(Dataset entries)
====

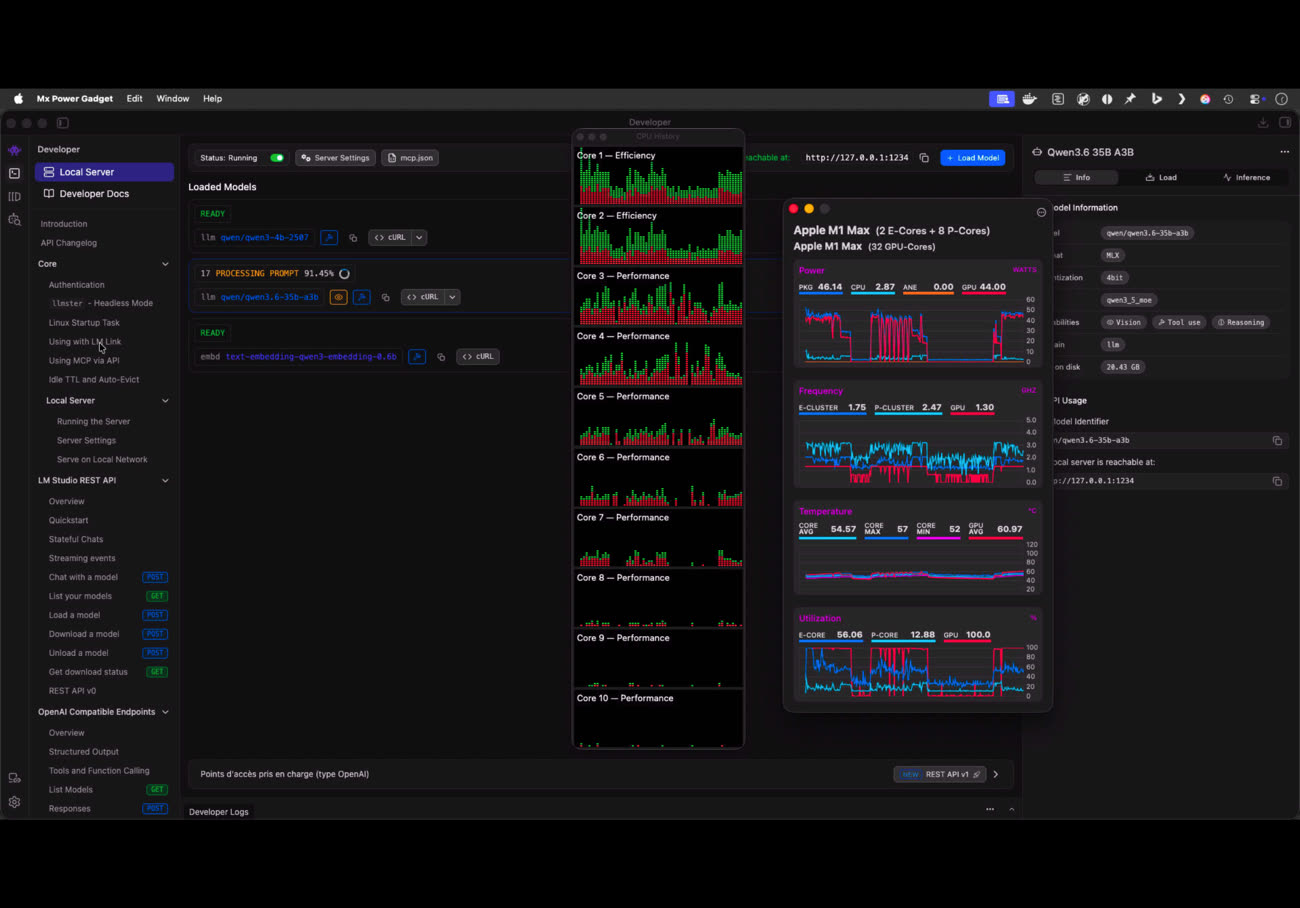
Task: Open the settings gear at sidebar bottom
Action: (14, 802)
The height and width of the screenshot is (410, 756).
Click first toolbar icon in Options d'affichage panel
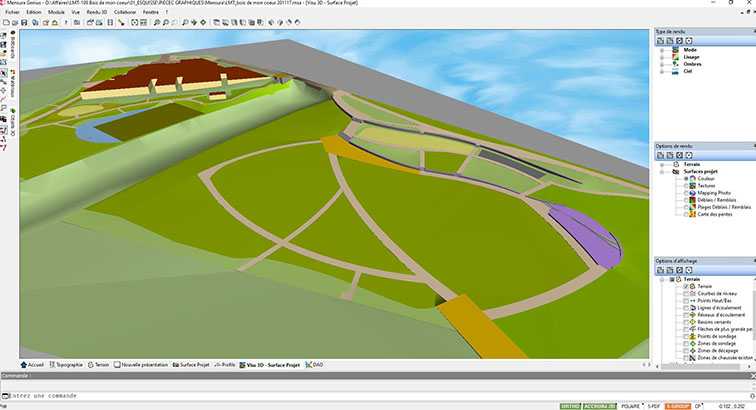point(660,270)
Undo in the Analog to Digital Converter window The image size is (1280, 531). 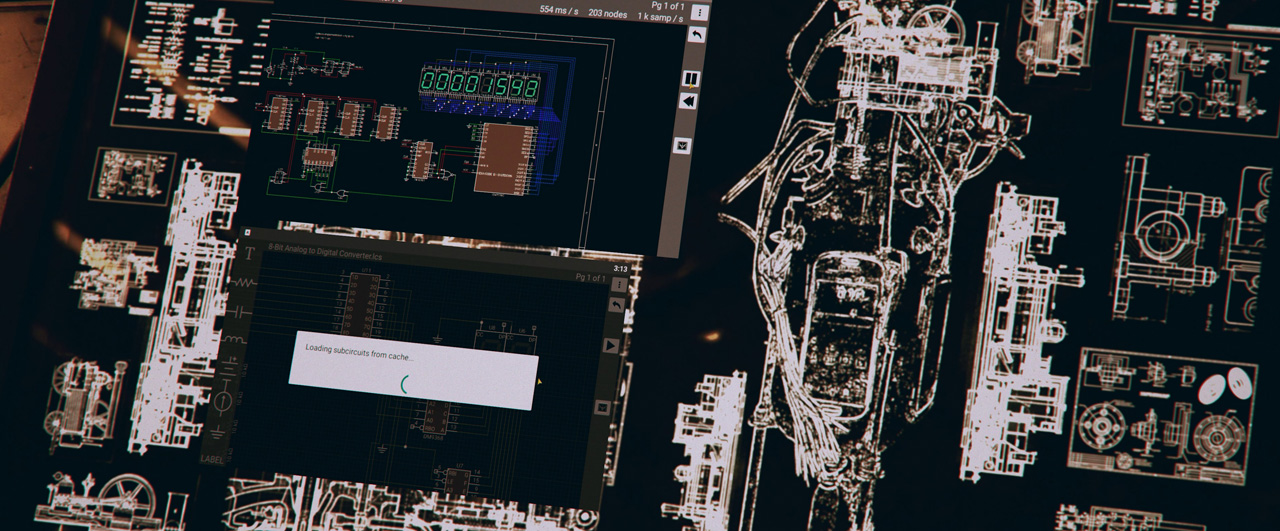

====

**Task brief**
Going from the line holding "The height and" to the last line of the data above, reproduce every line exactly, both included, with the pictures omitted.

**Response**
The height and width of the screenshot is (410, 756).
Click first toolbar icon in Options d'affichage panel
point(660,270)
Undo in the Analog to Digital Converter window The image size is (1280, 531). 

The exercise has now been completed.